Shapiro’s inbox was flooded with back-and-forth emails among lawyers on the defense team and new lawyers joining up, it seemed, by the hour. It would be a full-time job just reading all the email. One stood out, though, with a subject header in all capital letters saying EVERYBODY READ THIS ONE.

It was from Shapiro’s client, Aaron Hocksberg. He was incensed by the arrests in general and by his arrest in particular. The partners in his primarily Jewish law firm voted to devote a don’t-worry-about-the-budget effort to representing detainees. The email contained a draft of a petition for a writ of habeas corpus that the firm prepared as a model for all the cases. It was twenty-five pages long.

This is good, Shapiro thought, this is very good. I wouldn’t want to guess how many associates have been awake for the past couple of nights pounding this out.

The petition traced the history of the writ of habeas corpus back past the founding of the United States and through English history. It referred to a case brought in 1627 by Englishmen jailed by King Charles I. The king locked them up without charge for failing to assist England’s war against France and Spain. The prisoners sought writs of habeas corpus, arguing that without specific charges, they should not be imprisoned. The king’s attorney general replied that the Crown’s interest in protecting the realm justified suspending the ordinary judicial process. The king prevailed, but there was such outrage that Parliament responded with the Petition of Right in 1628, which prohibited imprisonment without formal charges. The petition said that Parliament next passed the Habeas Corpus Act of 1679, which required the government to bring formal criminal charges against any person held in custody within three months of his arrest, bringing to an end the process of arresting people and holding them indefinitely without criminal charges.

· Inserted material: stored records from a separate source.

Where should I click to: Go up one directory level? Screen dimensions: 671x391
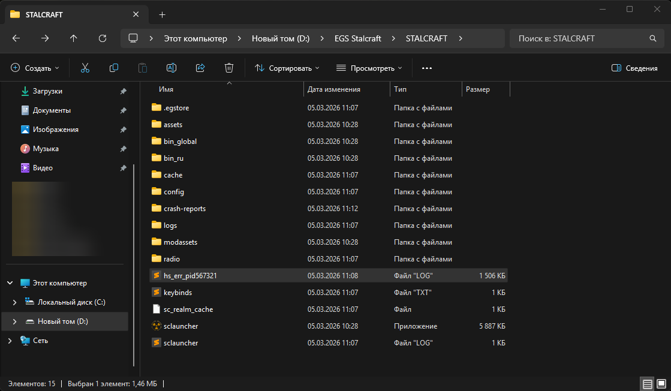pos(74,38)
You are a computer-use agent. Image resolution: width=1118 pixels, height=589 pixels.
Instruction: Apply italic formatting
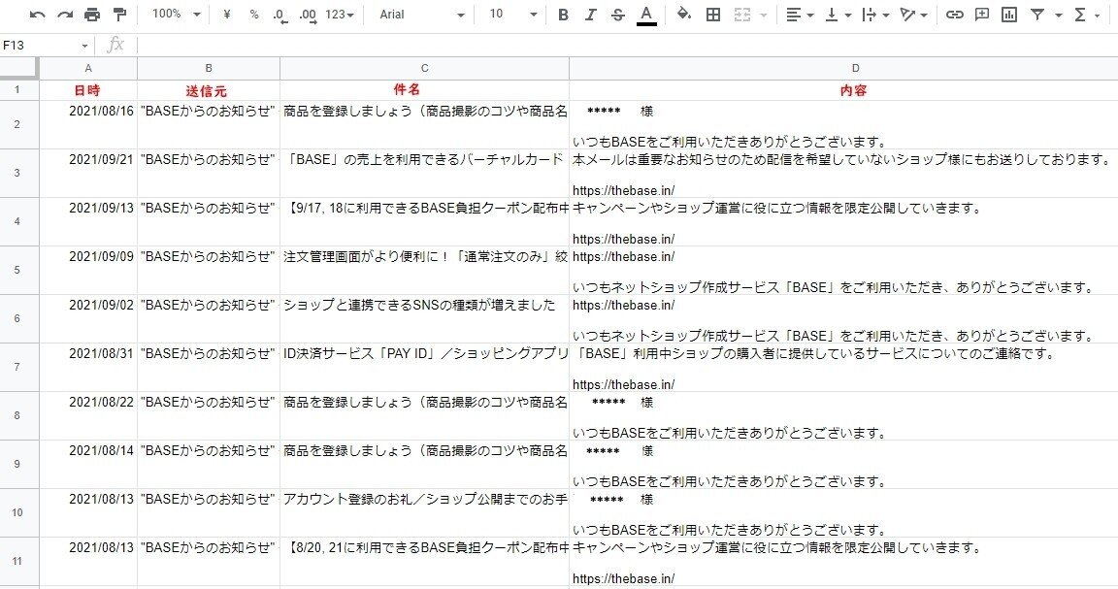click(x=590, y=15)
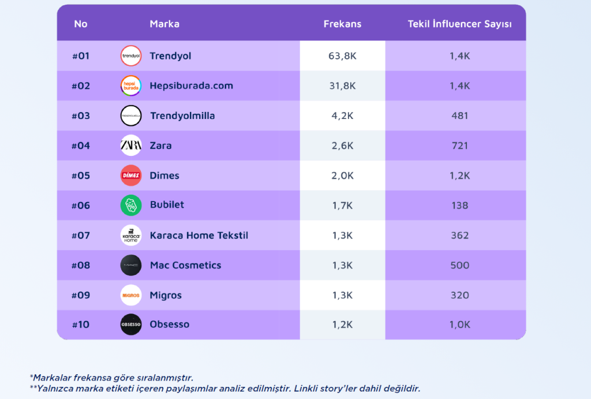591x399 pixels.
Task: Click the Karaca Home Tekstil name
Action: [199, 235]
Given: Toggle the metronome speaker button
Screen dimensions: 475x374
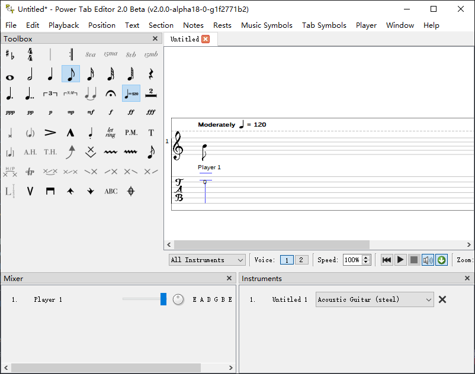Looking at the screenshot, I should pyautogui.click(x=428, y=260).
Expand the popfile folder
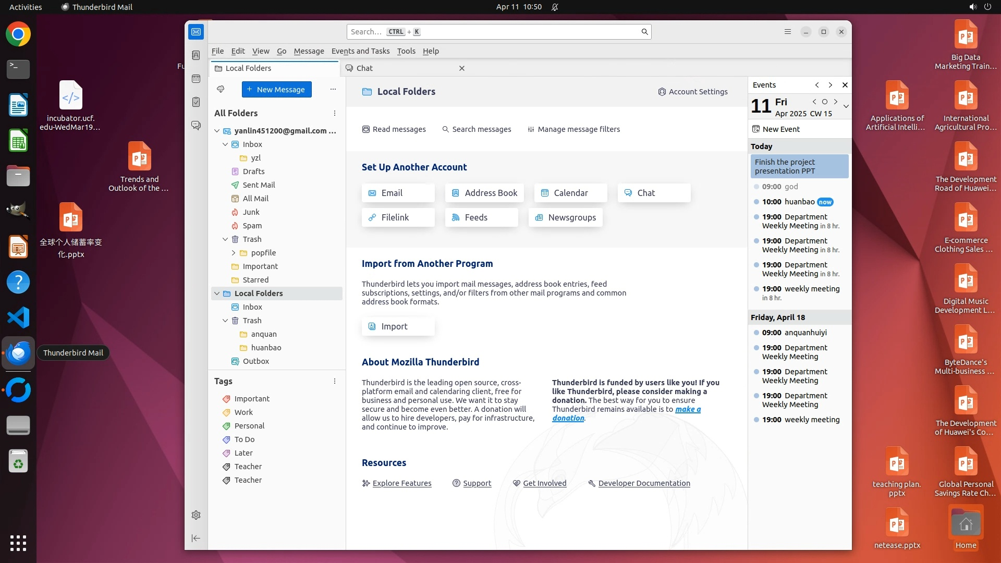The image size is (1001, 563). pyautogui.click(x=234, y=253)
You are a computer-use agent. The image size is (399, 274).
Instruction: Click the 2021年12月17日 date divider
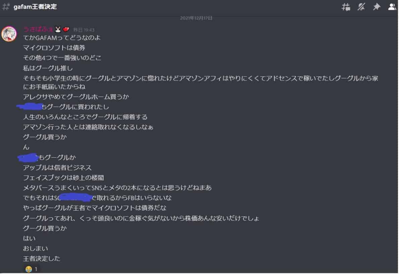pos(196,18)
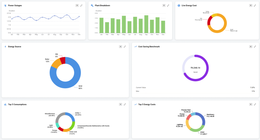260x140 pixels.
Task: Expand the Power Outages panel to fullscreen
Action: point(81,5)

That’s what they are doing with our detainees, Shapiro thought.

The petition then crossed the Atlantic and emphasized that the only individual right included in the original United States Constitution, even before the Bill of Rights added the first ten amendments, was the right to petition a court for a writ of habeas corpus. The petition pointed out that all other individual rights, such as freedom of speech and religion and the right not to be deprived of life or property without due process of law, were all added later, starting with the Bill of Rights. The Founders felt that only the right to habeas corpus was vital enough to be included in the body of the original constitution.

This is powerful legal argument, Shapiro thought. Fundamental to our rights as a free nation.

Shapiro read the remainder of the petition, which read like a historical tour through colonial and Civil War America. He skipped to the bottom line, to the Relief Requested portion.